Introduction: C-type lectin 1 (CLL-1, CD371) is highly expressed on the malignant cells from many patients with AML, and CAR T cells directed to this antigen can selectively target both leukemic progenitor cells (LSC) as well as AML blasts whilst sparing normal tissues. We previously showed (1) that such CAR-Ts can recognize and eliminate both AML blasts and primitive AML colony-forming cells in a low tumor-burden model. We have now modified the structure of the CLL-1 CAR and added transgenic expression of IL15 to enhance performance sufficiently for activity even against more extensive disease.

Material and Methods: We assessed the phenotype and cytolytic ability of T cells transduced with 5 CLL-1 CAR constructs, varying in their spacer, transmembrane and costimulatory sequences (CD28z-CD8, CD28z-sh, CD28z-CH3, 4-1BBz-sh, 4-1BBz-CH3), and compared these with the effects of our published construct (4-1BBz-CD8)(1). We used flow cytometry to determine the effects of each construct on T cell phenotype and differentiation, and sequential (recursive) co-culture assays with tumor-cell targets to determine the durability of the anti-tumor activity. The most active constructs (CD28z-CD8 and 4-1BBz-CD8) were then evaluated in NOD.SCID IL-2Rg-/- (NSGS) mice engrafted with 1.5x10ˆ6 FFLuc-modified HL 60 AML cells, which received 2x10ˆ6 CLL-1 CAR T cells on day 3. To determine if we could further potentiate the in vivo expansion, persistence and anti-tumor activity of the CLL-1 CAR-T cells, we used a second retroviral vector to co-express transgenic IL15, measuring the effects in vitro and in vivo. Mice engrafted with 1.5x10ˆ6 tumor cells and received 2.5x10ˆ6 CLL-1 CAR T cells on week 3 in patient derived xenograft (PDX) model. We determined antitumor activity by bioluminescence imaging and weekly bleeding and measured serum cytokines by multiplex analysis (Luminex, TX). After euthanasia, we examined formalin-fixed/paraffin embedded sections.

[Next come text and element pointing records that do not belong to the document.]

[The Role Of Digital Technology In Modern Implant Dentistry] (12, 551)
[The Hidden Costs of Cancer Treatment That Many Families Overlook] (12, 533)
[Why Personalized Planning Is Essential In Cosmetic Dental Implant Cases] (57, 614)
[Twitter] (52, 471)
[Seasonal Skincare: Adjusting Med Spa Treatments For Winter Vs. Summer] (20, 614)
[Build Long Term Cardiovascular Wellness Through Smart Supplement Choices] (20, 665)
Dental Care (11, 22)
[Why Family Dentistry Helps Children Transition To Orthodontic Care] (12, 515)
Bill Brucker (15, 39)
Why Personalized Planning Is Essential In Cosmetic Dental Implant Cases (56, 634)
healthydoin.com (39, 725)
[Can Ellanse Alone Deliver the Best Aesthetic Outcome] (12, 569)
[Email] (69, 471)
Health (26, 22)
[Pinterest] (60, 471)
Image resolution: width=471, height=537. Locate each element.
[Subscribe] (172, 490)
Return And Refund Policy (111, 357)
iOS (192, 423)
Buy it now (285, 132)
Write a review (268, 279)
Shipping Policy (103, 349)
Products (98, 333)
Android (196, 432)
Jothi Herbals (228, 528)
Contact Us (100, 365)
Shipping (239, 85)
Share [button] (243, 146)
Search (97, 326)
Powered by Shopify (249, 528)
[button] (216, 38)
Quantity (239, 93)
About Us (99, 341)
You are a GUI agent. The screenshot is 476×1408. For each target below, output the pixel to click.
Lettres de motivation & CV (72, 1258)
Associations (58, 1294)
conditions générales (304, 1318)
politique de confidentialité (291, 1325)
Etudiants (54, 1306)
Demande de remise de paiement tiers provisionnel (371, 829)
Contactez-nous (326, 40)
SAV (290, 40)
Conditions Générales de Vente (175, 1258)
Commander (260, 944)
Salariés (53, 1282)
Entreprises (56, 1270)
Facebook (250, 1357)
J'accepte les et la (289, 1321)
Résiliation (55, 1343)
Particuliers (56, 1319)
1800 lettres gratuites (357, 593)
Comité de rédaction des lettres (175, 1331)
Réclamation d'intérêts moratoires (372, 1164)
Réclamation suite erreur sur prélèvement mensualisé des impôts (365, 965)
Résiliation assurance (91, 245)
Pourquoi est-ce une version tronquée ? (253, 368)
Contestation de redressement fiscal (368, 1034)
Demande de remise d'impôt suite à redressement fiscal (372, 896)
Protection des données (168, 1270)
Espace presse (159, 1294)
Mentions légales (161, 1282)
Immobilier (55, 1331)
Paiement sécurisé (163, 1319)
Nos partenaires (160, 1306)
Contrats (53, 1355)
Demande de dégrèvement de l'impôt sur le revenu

Results: Modified CLL-1 CAR constructs were expressed by 70-80% of cells irrespective of CAR sequence, but CD28z-CD8 CAR T cell expansion was significantly higher than CAR T cells with 4-1BBz endodomains (p<0.001), in part because of a higher death rate/lower viability in 4-1BBz cells (p<0.001). Consistent with these differences, both CD4 and CD8 T cell populations had more terminally differentiated cells (CCR7-CD45RA+) in CD28z versus 41BBz CAR T cells. In sequential co-culture assays against HL 60 (E:T=1:4) and THP-1 (E:T=1:4), CD28z-CD8 CAR T cells continued to expand well producing the greatest antitumor effect. In vivo models showed reduction in tumor signal in mice receiving either CD28z-CD8 CAR T or 4-1BBz-CD8 CAR T cells, but that only CD28z-CD8 CAR T cells prolonged survival (p<0.01). Nonetheless, all mice ultimately relapsed, usually with extramedullary disease, in association with limited CAR T persistence. We therefore incorporated transgenic IL15 as a "signal 3" for CD28z-CD8 CAR T cells, and determined the effects of forced IL15 expression on T cell phenotype, expansion, and antitumor activity in vitro and in vivo. In vitro, CD28z-CD8 CAR T cells with IL15 were less terminally differentiated and had superior expansion compared to CD28z-CD8 CAR T cells without IL15 (p<0.001). In both AML PDX and AML cell line animal models, CD28z-CD8 CAR T co-expressing transgenic IL15 initially (week 1) expanded better than CD28z-CD8 CAR T without IL15 (p<0.001) (Fig 1a), but produced severe acute toxicity associated with high level production of human IL15, TNF alpha and IFN gamma (Fig 1b). Histopathology showed marked inflammatory changes with tissue damage in lung and liver. This acute toxicity could be managed by 2 strategies, individually or in combination. The excessive TNF alpha secretion could be blocked with anti-TNF alpha antibody (1mg/kg/mouse) (BioLegend, CA USA) weekly, while excessive T cell expansion could be arrested by activation of an inducible caspase 9 safety switch by administration of dimerizing drug (2). Both strategies successfully prolonged tumor free survival (Fig 2,b).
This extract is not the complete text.